Everything from the line containing "Grifos (92, 235)" through the line containing "[Toggle Table of Content] (161, 299)" in the listing below should be copied exactly, and nothing more.

'''

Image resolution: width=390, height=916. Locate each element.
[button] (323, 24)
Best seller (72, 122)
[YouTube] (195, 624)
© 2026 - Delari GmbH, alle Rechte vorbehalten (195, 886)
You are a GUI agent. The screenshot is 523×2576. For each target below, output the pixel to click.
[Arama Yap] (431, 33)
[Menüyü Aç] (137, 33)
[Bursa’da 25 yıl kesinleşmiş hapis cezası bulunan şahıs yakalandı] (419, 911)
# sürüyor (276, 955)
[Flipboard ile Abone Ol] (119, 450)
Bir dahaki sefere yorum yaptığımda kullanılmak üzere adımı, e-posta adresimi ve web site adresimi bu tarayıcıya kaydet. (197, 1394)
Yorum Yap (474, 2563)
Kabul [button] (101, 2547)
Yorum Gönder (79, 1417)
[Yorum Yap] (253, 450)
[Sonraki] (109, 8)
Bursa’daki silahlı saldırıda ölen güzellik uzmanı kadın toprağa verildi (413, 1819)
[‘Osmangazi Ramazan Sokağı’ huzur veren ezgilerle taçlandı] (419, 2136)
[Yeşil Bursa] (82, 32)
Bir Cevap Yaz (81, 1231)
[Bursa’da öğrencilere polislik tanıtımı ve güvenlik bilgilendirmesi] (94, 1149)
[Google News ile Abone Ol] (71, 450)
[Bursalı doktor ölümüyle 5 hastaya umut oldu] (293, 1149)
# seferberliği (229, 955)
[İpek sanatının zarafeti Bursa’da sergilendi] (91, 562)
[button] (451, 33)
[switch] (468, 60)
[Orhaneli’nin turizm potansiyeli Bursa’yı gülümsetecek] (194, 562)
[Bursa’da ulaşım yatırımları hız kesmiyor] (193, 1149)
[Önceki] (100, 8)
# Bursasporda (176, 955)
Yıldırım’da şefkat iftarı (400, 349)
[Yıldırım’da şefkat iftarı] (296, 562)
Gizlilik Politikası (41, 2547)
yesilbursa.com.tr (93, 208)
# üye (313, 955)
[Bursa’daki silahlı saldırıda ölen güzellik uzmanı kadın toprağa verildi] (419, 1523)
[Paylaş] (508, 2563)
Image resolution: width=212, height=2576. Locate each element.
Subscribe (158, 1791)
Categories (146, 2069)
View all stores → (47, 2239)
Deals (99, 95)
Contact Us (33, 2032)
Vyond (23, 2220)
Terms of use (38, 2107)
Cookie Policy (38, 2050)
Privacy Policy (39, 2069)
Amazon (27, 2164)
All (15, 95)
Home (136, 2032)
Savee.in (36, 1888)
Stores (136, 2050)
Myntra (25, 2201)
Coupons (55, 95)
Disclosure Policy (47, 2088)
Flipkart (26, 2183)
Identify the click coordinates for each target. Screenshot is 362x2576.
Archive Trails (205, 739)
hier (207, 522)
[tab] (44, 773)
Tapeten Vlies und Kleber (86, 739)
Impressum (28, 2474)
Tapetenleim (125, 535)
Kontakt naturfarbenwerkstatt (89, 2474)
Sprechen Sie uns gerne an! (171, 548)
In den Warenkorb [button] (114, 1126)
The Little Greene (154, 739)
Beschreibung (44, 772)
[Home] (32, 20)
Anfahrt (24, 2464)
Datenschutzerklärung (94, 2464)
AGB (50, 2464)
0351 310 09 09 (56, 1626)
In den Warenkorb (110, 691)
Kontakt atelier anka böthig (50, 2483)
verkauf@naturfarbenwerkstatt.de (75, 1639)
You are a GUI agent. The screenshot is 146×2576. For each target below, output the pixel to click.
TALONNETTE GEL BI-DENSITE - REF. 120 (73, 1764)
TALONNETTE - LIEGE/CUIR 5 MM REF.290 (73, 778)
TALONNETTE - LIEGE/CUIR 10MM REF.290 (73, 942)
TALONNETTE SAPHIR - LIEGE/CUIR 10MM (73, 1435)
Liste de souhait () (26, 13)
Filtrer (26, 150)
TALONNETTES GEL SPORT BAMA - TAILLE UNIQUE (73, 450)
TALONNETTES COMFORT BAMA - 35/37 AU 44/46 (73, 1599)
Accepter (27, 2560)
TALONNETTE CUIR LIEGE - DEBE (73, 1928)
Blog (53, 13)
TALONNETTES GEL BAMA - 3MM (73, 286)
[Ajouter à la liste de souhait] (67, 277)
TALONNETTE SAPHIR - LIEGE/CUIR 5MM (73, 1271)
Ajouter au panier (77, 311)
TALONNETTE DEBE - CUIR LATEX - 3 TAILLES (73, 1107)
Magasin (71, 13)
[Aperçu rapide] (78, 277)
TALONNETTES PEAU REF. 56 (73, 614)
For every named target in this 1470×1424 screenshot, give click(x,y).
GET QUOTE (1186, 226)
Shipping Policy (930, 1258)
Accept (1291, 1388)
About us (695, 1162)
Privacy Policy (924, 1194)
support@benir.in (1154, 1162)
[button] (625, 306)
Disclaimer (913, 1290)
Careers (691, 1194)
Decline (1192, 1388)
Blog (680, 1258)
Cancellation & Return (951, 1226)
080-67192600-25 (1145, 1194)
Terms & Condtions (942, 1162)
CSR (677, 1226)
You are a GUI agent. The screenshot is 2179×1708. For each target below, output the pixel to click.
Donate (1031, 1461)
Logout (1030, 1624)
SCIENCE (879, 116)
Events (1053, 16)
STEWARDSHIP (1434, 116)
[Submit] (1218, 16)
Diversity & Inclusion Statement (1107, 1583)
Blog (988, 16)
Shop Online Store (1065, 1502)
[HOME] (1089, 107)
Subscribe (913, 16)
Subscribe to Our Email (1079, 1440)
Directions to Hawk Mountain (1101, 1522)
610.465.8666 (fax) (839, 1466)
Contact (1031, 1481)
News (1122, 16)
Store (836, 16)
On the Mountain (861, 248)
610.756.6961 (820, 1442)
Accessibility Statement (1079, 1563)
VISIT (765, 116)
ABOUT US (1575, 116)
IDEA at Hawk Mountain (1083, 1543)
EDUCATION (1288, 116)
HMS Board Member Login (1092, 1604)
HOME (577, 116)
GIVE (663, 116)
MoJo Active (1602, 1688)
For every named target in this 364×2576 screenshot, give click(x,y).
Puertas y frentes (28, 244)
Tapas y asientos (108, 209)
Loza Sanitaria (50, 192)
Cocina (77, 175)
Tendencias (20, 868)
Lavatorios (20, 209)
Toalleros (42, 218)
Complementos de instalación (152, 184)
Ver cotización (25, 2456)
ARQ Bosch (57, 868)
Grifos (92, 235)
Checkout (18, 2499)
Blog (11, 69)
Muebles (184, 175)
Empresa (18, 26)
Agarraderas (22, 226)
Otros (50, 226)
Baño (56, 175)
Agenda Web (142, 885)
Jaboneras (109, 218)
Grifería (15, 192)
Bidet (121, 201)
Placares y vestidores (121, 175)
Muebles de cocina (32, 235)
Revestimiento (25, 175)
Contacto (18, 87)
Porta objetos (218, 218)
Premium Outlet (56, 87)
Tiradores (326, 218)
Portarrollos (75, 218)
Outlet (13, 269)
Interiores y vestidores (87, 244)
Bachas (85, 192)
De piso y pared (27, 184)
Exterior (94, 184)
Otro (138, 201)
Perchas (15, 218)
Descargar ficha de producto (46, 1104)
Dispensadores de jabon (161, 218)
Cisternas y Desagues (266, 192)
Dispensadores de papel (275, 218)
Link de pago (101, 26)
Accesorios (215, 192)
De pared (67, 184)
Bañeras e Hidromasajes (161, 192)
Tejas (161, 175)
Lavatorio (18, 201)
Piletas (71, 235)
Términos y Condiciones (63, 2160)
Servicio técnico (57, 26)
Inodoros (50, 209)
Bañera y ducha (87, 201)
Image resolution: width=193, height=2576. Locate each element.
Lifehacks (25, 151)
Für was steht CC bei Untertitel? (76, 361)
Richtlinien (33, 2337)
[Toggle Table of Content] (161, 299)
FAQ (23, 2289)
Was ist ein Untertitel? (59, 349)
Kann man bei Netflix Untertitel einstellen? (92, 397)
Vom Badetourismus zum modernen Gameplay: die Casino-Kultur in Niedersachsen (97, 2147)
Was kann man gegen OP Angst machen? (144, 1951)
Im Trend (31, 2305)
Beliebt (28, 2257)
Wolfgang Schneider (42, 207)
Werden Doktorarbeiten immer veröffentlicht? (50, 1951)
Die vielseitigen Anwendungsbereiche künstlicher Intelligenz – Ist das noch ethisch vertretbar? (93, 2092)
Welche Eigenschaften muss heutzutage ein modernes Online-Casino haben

'''

- [ANSWER TO THIS TASK]:
Grifos (92, 235)
Checkout (18, 2499)
Blog (11, 69)
Muebles (184, 175)
Empresa (18, 26)
Agarraderas (22, 226)
Otros (50, 226)
Baño (56, 175)
Agenda Web (142, 885)
Jaboneras (109, 218)
Grifería (15, 192)
Bidet (121, 201)
Placares y vestidores (121, 175)
Muebles de cocina (32, 235)
Revestimiento (25, 175)
Contacto (18, 87)
Porta objetos (218, 218)
Premium Outlet (56, 87)
Tiradores (326, 218)
Portarrollos (75, 218)
Outlet (13, 269)
Interiores y vestidores (87, 244)
Bachas (85, 192)
De piso y pared (27, 184)
Exterior (94, 184)
Otro (138, 201)
Perchas (15, 218)
Descargar ficha de producto (46, 1104)
Dispensadores de jabon (161, 218)
Cisternas y Desagues (266, 192)
Dispensadores de papel (275, 218)
Link de pago (101, 26)
Accesorios (215, 192)
De pared (67, 184)
Bañeras e Hidromasajes (161, 192)
Tejas (161, 175)
Lavatorio (18, 201)
Piletas (71, 235)
Términos y Condiciones (63, 2160)
Servicio técnico (57, 26)
Inodoros (50, 209)
Bañera y ducha (87, 201)
Image resolution: width=193, height=2576. Locate each element.
Lifehacks (25, 151)
Für was steht CC bei Untertitel? (76, 361)
Richtlinien (33, 2337)
[Toggle Table of Content] (161, 299)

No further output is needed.